ノミ取りの幸せ

悪性リンパ腫を患いながらも、甲状腺機能亢進症という持病を持ちながらも、福千代は穏やかに日々を過ごしていた。病状が安定していたので病院には月に1回行く程度で、特に変化がなければ薬をもらうだけだったのだが、診察台に乗った福千代を先生が見る時、私は少し緊張した。福千代の体にノミかノミの糞が見つかると先生から駆除剤を勧められるからだ。

福千代がまだ若かった頃、冬以外は定期的にフロントラインを投与していた。数年間は何の問題もなかったが、ある時期から薬をつけた首筋をしきりに掻くようになった。やはり皮膚にはあまり良くないのだなと思い、フロントラインを滴下した次の日にシャワーで念入りに首筋を洗うようにした。それで皮膚のかゆみはなくなったのだが、フロントラインを投与した数時間後に福千代が吐いたことがあった。猫が吐くのはそれほど珍しいことではない。たまたま薬を投与した時と重なっただけだろうと思ったが、同じことがもう一度あった。これはもう偶然ではないかもしれない。たとえフロントラインと嘔吐が無関係だったとしても、怖くて駆除剤を使うことができなくなった。

それから私は昔ながらの方法でノミを捕ることにした。目の細かいノミ取り用の櫛で毛をすき、引っかかったノミをガムテープにくっ付けていくのだが、すばしこいヤツはガムテープに行く前にピョーンと跳ねてどこかにいってしまう。また跳躍力の特に優れたヤツはガムテープにギュっと押しつけてもやはりピョーンと跳ねて行方不明となる。これらの逃亡犯は再び福千代の体に寄生するのだと思うが、時には私のお腹や足に寄って来て、気付かぬうちに私のコレステロールたっぷりの血を貪るのであった。

福千代は毎日外に出るので櫛ですくと1日10匹ぐらい捕れることがある。たくさん捕れるとなぜか嬉しいものだ。貧弱な体のオスが捕れてもそれなりに嬉しいのだが、体格の立派なメスが捕れると充実感がある。おそらく魚釣りをする人の心境もこのようなものだろう。ガムテープに貼りついたノミの数を数えてはニタニタし、「福ちゃん、今日は8匹だよ」と報告する。福千代は気持ち良さそうに目をつぶってじっとしているが、お腹だけは触らせてくれなかったので、うまくお腹の毛に隠れていたヤツは捕獲を免れることができた。そういうのが病院に行った時に先生に見つかると「ノミがいますね。薬使ってますか?」と尋ねられる。私は以前薬を投与した後で吐いたことがあるので薬は使っていないと答えると「それでもノミの害の方が大きいです」と断言されてしまった。
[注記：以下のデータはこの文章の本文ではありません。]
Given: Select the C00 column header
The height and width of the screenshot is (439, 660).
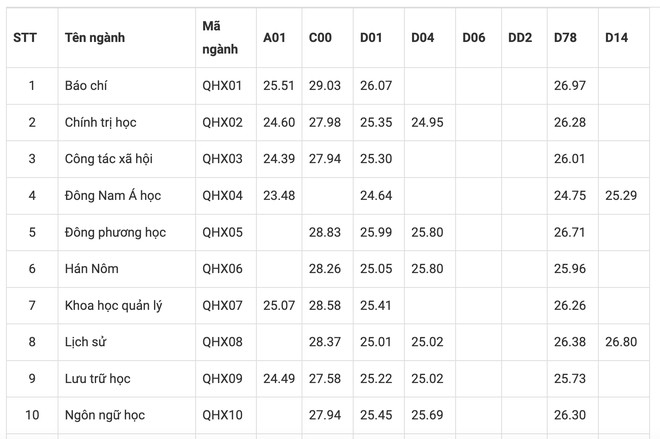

動物の専門家で患者の健康を大切に思っている医者にそう言われると私も従うほかなく、勧められるままに駆除剤の滴下をお願いした。私が以前使っていたフロントラインではなくレボリューションプラスという薬で、皮膚のかゆみも嘔吐もなかったのでほっとしたが、ノミ、ダニのみならずお腹の虫まで駆除できるというのだから相当強い薬であるに違いない。高齢の福千代にこれを与え続けるのはやはり怖く、薬の効果が切れる頃には原始的な方法に戻り、再びノミ取り櫛を使うようになった。

ノミは顔や首によくいるのでそのあたりを集中的にすいていると、床にポタリとしずくが落ちた。見ると福千代の少し開いた口からヨダレが垂れている。昔から顔、特に顎の下をなでると気持ち良さそうにしていたが、ヨダレを垂らすとは相当気持ちいいのだろう。福千代が気持ち良ければ私もすごく嬉しい。

こんな時、猫は得だとつくづく思う。もしこれが人間のおじいちゃんであれば、「やだ!おじいちゃん、ヨダレなんか垂らして!」と白い目で見られるに違いない。しかし同じヨダレでも高齢猫が垂らせばそれはほほえましい光景となり、あたかも生後まもない赤ちゃんが垂らしたかのごとく扱われる。決して“だらしない”とか“汚い”とか非難されることはなく、ひたすら“かわいい”のだ。

以降、ノミ取りをする時は必ずティッシュをそばに置いておくようになった。ガムテープにノミを貼りつけながら福千代の口元をそっと拭いてあげる… 私と福千代の間にゆったり流れる陽だまりの時間だった。